I watched them enter the jet bridge, holding hands. Again, the universe found a way to screw me over. The big difference that time was that it didn’t take fifteen years of marriage and two kids for me to discover that I was with the wrong woman.
After everybody boarded and the gates closed, I accepted that Lizzy and I had no future. I was alone again, confused about how to navigate my future.
Back at my hotel, I felt lost and duped into getting heartbroken. I felt that meeting Lizzy was a waste of time. But my aching heart wanted me to believe that it happened for a reason.
That night, I decided to call the airport and move my return date forward. I would leave the following night.

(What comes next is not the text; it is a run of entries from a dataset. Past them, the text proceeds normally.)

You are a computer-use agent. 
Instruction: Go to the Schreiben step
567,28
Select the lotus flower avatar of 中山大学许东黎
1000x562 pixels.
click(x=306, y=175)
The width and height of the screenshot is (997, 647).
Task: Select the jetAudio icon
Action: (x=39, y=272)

On the plane, I couldn’t stop thinking about Lizzy and our time together. I wish that it could’ve lasted forever, but I realised that her path was different to mine. Meeting her resurrected a part of me that I thought would never feel alive again. More importantly, being with her showed me that there’s always hope.
The journey to that realisation began when I decided to visit Japan. Since there was hope in Japan, there was hope for me in the U.S. as well.
Had it not been for my desire to explore the unknown, feel a connection and secretly hope to find love again, I would have wondered what could have been. I would have fallen into a deeper depression, felt enslaved by my circumstances, drowned in my sorrows and excluded from exuberance.
I’ve learnt that my heart will never lead me astray. It tugs at me when I choose the safe route, reminding me that the magic is outside of my comfort zone.